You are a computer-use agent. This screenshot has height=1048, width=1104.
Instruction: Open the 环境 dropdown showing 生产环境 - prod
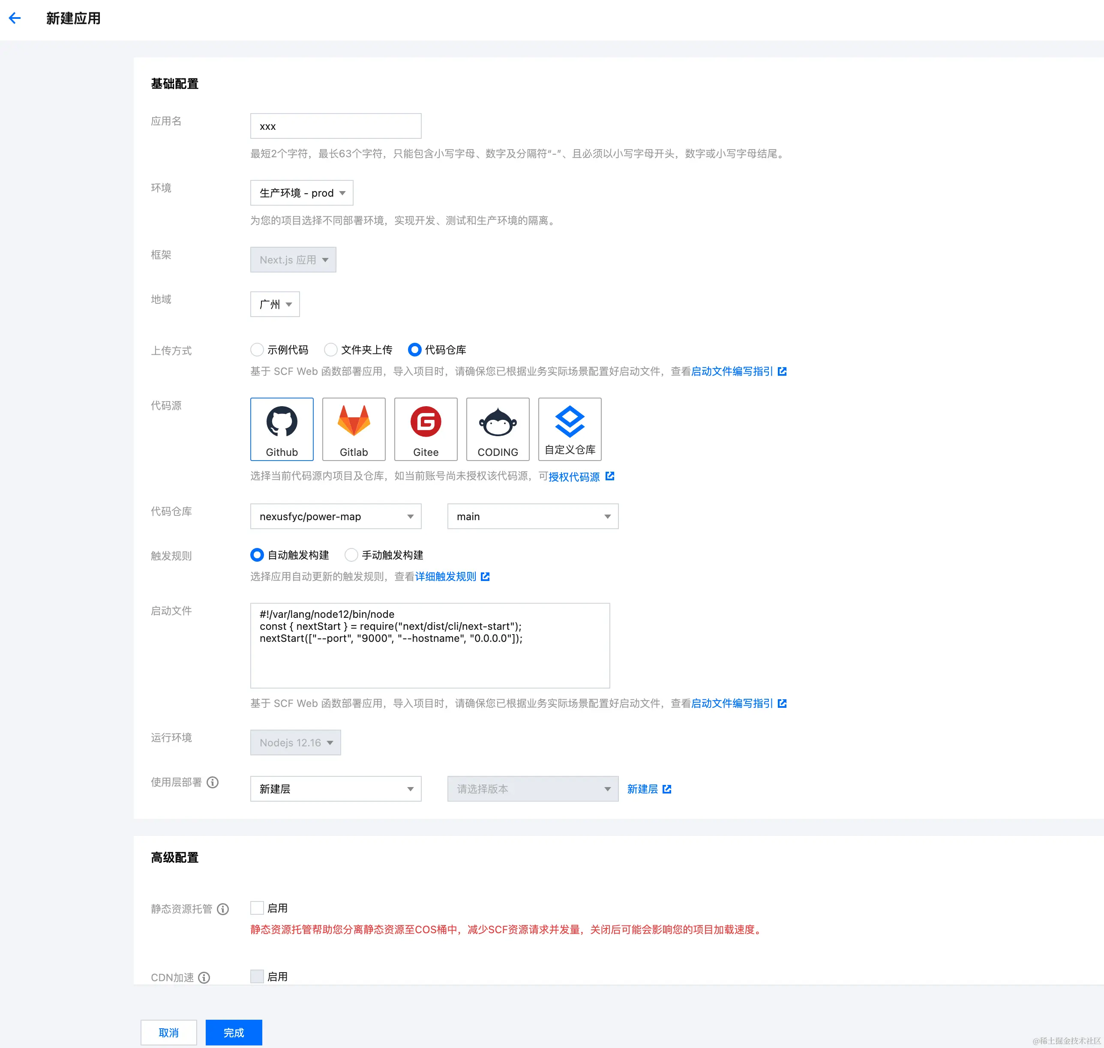pos(301,193)
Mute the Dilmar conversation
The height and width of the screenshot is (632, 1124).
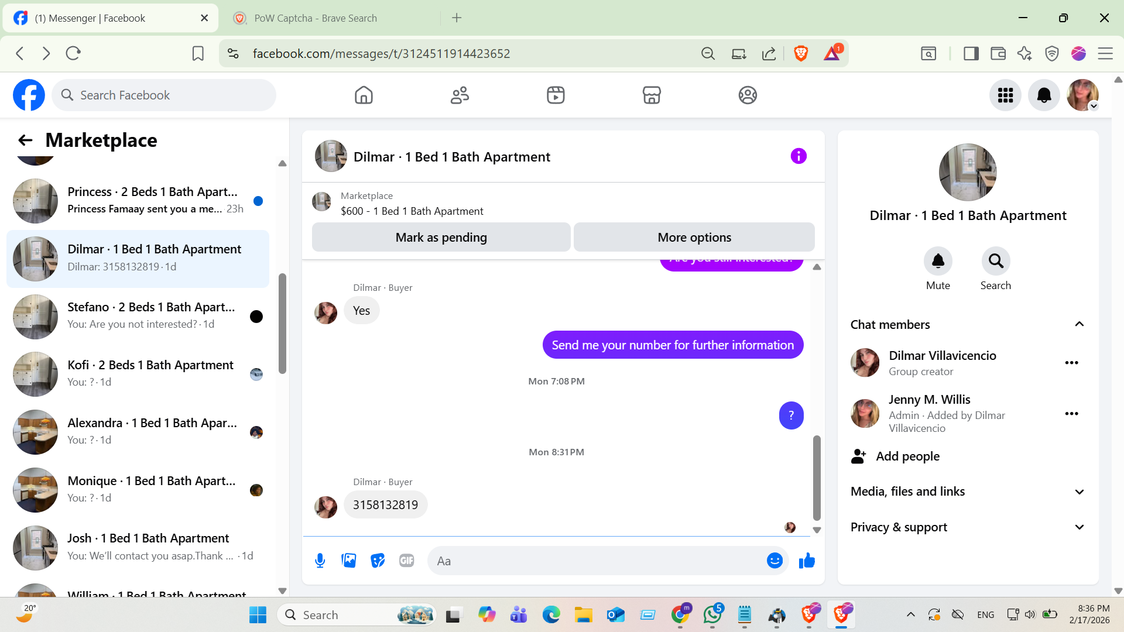pyautogui.click(x=938, y=261)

Task brief ::
Print all the lines above again exactly, without any pictures.

Response box ::
You are a computer-use agent. This screenshot has height=1048, width=1104.
Instruction: Open the 环境 dropdown showing 生产环境 - prod
pos(301,193)
Mute the Dilmar conversation
The height and width of the screenshot is (632, 1124).
pyautogui.click(x=938, y=261)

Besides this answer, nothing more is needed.